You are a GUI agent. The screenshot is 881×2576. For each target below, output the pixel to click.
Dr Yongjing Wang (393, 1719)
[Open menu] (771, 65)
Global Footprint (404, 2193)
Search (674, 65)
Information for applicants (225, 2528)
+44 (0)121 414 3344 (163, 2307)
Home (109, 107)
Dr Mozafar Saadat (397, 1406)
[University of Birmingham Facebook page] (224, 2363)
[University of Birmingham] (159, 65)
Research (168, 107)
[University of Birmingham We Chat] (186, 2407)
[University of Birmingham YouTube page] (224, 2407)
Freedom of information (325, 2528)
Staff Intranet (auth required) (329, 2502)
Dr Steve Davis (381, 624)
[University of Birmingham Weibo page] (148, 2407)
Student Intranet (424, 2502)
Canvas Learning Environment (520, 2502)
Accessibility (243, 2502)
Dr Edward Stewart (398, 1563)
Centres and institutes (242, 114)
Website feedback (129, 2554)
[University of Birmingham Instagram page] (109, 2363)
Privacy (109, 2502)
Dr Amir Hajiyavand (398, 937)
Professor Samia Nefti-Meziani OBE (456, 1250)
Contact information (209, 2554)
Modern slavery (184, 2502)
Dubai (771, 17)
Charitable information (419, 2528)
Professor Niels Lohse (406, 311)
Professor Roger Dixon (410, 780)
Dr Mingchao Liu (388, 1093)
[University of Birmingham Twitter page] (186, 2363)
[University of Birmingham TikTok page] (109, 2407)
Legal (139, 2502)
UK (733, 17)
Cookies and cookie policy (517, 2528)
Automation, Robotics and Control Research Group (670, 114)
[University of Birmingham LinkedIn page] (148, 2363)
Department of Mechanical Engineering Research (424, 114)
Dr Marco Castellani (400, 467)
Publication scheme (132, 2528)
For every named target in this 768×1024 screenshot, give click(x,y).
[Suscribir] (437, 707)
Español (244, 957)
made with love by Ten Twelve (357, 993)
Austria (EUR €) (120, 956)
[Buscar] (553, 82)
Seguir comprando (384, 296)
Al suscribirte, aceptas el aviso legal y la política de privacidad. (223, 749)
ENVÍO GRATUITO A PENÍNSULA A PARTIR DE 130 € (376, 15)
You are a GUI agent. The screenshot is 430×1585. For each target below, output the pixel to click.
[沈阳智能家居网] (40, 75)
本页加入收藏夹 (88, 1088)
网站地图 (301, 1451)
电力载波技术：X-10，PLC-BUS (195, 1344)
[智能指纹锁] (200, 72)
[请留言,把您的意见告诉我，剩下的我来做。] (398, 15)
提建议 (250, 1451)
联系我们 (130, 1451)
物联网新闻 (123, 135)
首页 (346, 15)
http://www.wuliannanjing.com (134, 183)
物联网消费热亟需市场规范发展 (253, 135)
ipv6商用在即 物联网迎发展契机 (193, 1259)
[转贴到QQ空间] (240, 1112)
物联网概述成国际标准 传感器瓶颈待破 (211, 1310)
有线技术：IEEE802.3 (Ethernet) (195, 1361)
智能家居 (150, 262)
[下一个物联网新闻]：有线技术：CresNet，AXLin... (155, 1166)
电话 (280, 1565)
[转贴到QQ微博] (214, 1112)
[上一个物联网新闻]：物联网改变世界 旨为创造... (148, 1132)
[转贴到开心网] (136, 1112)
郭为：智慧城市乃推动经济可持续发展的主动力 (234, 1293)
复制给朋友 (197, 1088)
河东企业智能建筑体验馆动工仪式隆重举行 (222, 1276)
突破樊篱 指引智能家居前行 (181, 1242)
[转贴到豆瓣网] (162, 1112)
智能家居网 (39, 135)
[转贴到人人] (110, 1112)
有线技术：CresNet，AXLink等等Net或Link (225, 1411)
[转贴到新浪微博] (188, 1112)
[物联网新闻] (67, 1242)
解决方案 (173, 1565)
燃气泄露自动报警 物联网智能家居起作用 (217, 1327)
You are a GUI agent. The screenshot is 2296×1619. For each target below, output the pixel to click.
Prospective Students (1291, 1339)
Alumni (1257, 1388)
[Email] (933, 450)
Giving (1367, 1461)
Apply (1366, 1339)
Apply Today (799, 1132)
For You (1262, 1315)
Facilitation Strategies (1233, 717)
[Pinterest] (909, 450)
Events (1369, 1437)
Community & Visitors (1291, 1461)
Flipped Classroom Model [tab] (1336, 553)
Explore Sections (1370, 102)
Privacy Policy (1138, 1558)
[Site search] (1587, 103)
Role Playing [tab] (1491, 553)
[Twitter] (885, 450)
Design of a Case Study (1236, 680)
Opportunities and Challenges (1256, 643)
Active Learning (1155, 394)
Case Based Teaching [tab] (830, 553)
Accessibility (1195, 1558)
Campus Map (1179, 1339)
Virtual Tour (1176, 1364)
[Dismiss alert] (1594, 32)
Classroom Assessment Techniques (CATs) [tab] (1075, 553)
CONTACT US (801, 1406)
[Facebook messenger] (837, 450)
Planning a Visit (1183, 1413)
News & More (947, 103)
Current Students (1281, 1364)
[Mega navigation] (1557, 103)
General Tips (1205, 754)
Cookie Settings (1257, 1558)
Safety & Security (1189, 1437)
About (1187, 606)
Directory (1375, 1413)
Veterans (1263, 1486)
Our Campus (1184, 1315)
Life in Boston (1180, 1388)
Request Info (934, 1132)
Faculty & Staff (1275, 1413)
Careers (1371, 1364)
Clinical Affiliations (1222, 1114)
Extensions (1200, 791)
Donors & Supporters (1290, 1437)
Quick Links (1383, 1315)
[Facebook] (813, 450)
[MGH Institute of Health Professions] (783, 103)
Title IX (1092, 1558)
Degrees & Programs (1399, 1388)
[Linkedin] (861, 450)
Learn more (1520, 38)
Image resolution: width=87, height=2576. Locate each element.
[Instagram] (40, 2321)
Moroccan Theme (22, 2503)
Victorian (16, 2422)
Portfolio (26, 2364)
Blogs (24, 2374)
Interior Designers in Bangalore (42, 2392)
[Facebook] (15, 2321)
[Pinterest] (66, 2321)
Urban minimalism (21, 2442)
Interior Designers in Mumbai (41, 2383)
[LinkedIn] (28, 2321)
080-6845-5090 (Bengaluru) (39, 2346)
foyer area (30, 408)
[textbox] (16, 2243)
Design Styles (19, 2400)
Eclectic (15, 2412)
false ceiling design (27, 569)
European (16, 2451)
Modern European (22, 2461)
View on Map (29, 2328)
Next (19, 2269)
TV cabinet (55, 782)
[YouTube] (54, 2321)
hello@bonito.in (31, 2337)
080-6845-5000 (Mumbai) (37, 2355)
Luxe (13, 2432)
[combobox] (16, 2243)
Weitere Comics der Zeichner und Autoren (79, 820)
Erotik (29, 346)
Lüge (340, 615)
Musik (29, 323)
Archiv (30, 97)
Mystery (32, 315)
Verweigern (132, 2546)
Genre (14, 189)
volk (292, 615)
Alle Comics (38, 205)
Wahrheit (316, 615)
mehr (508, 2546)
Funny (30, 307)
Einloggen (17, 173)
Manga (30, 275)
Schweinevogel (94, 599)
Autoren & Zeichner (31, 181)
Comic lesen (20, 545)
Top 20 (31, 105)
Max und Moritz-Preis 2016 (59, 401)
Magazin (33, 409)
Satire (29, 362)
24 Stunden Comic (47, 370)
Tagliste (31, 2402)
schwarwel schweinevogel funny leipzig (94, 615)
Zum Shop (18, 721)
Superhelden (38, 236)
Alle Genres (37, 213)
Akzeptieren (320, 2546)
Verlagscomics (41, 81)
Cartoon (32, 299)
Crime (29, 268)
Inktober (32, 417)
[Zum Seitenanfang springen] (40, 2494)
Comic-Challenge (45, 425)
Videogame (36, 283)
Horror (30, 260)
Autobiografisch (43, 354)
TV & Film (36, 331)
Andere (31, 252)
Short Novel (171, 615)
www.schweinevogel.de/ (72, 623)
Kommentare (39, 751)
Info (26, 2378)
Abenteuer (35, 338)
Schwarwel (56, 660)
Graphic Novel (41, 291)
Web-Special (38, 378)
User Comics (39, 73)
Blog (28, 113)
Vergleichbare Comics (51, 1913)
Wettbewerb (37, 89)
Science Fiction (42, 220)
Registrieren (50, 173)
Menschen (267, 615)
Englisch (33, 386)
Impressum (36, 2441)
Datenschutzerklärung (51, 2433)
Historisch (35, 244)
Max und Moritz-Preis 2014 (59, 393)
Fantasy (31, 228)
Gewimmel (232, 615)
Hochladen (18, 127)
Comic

####################

## Work to complete
The required output is the stretch of entries above from the line containing "Crime (29, 268)" through the line containing "Graphic Novel (41, 291)", reproduced exactly.

## Answer below
Crime (29, 268)
Inktober (32, 417)
[Zum Seitenanfang springen] (40, 2494)
Comic-Challenge (45, 425)
Videogame (36, 283)
Horror (30, 260)
Autobiografisch (43, 354)
TV & Film (36, 331)
Andere (31, 252)
Short Novel (171, 615)
www.schweinevogel.de/ (72, 623)
Kommentare (39, 751)
Info (26, 2378)
Abenteuer (35, 338)
Schwarwel (56, 660)
Graphic Novel (41, 291)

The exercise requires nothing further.